In Crohn’s disease (CD), short disease duration is associated with greater response to anti-tumour necrosis factor α therapy. The impact of disease duration on surgery rates in vedolizumab-treated patients with CD has not been established. A clinical decision support tool (CDST) was developed using data from the GEMINI 2 trial and validated with data from the VICTORY consortium to predict clinical and endoscopic remission with vedolizumab in CD.1 Whether earlier treatment with vedolizumab reduced the risk of CD-related surgery in patients with low, intermediate, or high probability of response to vedolizumab was assessed.

Methods

Individual patient data from GEMINI 2 and the open-label GEMINI long-term safety studies were evaluated. Early and late disease were defined as ≤2 vs. >2, ≤3 vs. >3, and ≤5 vs. >5 years of disease duration. CD-related surgery was defined as bowel resection and colectomy. Patients were stratified according to the CDST into low, intermediate, or high probability of response to vedolizumab, and logistic regression and Cox-proportional hazard analyses were used to assess the impact of early disease intervention with vedolizumab in these subgroups. Odds ratios (ORs) with 95% confidence intervals (CIs) are reported.

Results

A combined total of 1253 patients with CD from the GEMINI studies were included (mean [SD] age, 36.4 [12.4] years; 55.1% female), with 113 (9.0%) requiring CD-related surgery during the 7-year follow-up period.
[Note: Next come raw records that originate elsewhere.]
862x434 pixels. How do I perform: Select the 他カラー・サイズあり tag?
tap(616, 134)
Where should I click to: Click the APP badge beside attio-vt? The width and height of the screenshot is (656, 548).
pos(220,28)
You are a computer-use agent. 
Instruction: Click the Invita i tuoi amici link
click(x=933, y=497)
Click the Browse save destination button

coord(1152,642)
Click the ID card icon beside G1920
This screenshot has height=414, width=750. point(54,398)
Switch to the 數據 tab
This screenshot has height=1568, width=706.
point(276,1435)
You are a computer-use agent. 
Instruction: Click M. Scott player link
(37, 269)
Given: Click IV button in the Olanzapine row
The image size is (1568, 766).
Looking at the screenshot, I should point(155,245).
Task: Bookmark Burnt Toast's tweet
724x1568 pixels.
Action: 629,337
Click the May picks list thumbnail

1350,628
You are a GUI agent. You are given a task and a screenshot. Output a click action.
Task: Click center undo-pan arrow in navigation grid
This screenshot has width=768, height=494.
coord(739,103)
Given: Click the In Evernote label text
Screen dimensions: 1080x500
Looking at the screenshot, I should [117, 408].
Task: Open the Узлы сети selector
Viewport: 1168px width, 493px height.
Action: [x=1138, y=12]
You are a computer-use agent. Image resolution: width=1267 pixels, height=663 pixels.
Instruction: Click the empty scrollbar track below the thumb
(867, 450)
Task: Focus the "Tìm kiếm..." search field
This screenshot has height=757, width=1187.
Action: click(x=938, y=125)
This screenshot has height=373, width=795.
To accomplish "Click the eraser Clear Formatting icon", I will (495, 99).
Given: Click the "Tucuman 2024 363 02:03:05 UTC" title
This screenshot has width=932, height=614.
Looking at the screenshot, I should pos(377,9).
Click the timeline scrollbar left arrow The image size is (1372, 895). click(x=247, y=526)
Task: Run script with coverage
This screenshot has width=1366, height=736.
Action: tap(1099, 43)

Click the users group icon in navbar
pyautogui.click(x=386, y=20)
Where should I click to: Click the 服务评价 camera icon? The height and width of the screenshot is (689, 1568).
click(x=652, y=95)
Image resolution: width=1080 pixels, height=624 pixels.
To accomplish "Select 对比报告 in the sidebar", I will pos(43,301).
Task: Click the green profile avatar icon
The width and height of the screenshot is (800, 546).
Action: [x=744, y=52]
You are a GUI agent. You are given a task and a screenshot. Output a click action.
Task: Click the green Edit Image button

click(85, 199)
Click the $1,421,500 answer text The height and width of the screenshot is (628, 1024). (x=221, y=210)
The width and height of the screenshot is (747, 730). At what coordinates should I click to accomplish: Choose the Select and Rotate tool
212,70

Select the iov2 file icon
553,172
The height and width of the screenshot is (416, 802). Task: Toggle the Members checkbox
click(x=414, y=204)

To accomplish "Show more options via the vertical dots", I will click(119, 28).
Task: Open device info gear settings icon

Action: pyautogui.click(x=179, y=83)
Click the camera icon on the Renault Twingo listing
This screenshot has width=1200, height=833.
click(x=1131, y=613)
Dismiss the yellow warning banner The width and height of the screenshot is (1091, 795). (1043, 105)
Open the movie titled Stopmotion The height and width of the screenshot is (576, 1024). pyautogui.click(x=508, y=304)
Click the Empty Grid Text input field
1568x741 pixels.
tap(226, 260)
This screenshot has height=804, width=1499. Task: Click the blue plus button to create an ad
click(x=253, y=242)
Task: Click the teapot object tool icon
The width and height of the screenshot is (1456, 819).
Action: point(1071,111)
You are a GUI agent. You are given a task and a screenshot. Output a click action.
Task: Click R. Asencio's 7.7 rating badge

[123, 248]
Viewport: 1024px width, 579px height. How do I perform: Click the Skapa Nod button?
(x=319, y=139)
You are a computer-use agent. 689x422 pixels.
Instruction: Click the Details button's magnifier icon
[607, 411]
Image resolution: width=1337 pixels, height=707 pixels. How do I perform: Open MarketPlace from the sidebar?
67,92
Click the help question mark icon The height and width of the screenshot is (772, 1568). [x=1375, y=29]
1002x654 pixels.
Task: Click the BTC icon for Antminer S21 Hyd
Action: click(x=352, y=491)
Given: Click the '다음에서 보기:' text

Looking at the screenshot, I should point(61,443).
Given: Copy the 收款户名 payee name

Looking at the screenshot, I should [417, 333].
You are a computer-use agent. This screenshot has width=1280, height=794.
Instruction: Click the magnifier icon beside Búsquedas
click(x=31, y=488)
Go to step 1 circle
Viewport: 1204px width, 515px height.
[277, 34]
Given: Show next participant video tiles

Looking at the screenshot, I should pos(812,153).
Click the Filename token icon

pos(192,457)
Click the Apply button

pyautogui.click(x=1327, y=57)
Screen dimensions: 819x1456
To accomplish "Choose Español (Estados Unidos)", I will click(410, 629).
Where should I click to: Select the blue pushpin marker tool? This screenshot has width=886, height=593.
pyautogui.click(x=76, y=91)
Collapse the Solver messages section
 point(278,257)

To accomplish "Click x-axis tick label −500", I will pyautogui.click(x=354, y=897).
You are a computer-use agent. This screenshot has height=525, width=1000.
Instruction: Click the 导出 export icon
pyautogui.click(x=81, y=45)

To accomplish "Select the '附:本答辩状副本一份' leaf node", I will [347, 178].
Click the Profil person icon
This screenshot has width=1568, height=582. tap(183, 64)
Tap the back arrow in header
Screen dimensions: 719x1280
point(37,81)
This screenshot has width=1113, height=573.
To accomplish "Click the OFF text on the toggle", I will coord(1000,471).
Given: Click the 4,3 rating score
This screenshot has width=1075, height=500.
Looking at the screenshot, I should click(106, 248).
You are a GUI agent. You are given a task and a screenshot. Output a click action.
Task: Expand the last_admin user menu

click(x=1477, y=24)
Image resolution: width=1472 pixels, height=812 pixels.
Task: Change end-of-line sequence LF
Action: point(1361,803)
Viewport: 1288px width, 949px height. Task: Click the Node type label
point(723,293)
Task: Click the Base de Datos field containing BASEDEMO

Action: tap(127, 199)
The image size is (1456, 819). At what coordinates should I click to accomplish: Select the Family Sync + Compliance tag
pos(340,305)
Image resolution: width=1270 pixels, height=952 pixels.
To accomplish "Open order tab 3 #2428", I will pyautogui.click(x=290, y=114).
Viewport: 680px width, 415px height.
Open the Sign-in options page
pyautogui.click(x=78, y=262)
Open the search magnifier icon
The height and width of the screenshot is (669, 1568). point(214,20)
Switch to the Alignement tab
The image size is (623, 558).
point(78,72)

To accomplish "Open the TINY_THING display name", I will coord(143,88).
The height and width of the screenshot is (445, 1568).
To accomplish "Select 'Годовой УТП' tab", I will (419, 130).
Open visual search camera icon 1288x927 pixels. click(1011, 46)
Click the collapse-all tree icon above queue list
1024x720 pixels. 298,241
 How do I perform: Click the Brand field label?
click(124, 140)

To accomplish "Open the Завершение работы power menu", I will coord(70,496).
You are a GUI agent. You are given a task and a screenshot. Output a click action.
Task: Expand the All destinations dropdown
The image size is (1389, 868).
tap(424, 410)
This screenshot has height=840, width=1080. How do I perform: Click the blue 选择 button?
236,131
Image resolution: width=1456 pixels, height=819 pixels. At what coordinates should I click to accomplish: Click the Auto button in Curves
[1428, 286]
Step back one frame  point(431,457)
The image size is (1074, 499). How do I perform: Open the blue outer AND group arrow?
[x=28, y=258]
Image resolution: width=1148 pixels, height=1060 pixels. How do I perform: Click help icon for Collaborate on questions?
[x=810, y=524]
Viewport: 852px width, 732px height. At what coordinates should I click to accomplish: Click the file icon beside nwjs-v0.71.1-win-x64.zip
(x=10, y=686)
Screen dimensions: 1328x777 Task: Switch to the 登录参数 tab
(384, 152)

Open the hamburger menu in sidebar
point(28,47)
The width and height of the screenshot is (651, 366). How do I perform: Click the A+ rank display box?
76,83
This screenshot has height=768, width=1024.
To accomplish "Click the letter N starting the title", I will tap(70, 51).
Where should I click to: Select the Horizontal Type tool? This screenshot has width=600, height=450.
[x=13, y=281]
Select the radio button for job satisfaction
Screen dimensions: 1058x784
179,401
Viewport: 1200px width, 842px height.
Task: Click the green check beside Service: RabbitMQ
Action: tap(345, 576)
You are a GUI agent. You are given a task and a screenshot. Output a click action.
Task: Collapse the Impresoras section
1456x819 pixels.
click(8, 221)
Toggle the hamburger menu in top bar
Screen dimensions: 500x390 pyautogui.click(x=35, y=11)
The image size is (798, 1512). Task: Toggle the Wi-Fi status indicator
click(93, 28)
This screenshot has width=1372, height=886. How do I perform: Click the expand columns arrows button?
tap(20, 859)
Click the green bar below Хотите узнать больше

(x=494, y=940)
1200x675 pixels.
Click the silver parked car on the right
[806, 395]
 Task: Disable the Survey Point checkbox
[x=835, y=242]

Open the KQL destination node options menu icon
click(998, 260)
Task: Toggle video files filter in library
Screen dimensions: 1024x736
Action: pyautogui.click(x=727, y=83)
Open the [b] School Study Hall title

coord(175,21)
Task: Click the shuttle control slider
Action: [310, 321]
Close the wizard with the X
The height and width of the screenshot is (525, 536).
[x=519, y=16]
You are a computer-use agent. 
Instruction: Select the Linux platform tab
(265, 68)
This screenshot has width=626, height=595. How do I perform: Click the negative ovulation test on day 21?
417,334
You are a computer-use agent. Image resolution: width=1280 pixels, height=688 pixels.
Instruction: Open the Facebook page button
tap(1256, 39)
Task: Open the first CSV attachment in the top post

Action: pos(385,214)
Surgical rates were 12.9%, 8.1%, and 6.0% for the low, intermediate, and high probability of vedolizumab response groups based on the CDST. Patients with low probability of response had a 2-fold (hazard ratio, 2.32; 95% CI, 1.29–4.30) increased risk of surgery while receiving vedolizumab relative to the high probability of response group. Overall, there was a trend of lower rates of CD-related surgery among patients treated earlier in their disease course (table). For the low probability of vedolizumab response group, patients with CD with a disease duration of ≤5 years had 39% lower odds of requiring CD-related surgery compared with patients with disease duration >5 years (OR, 0.61; 95% CI, 0.36–0.99).

Conclusion

This post hoc analysis suggests that treatment of patients with CD with vedolizumab earlier in their disease course is associated with lower rates of surgery up to a 7-year time horizon, regardless of baseline probability of response to vedolizumab.

Table. CD-Related Surgery Stratified by Probability of Response to Vedolizumab and Disease Durationa

Reference

1. Dulai PS, Boland BS, Singh S et al. Development and validation of a scoring system to predict outcomes of vedolizumab treatment in patients with Crohn’s disease. Gastroenterology 2018;155:687–695.e10.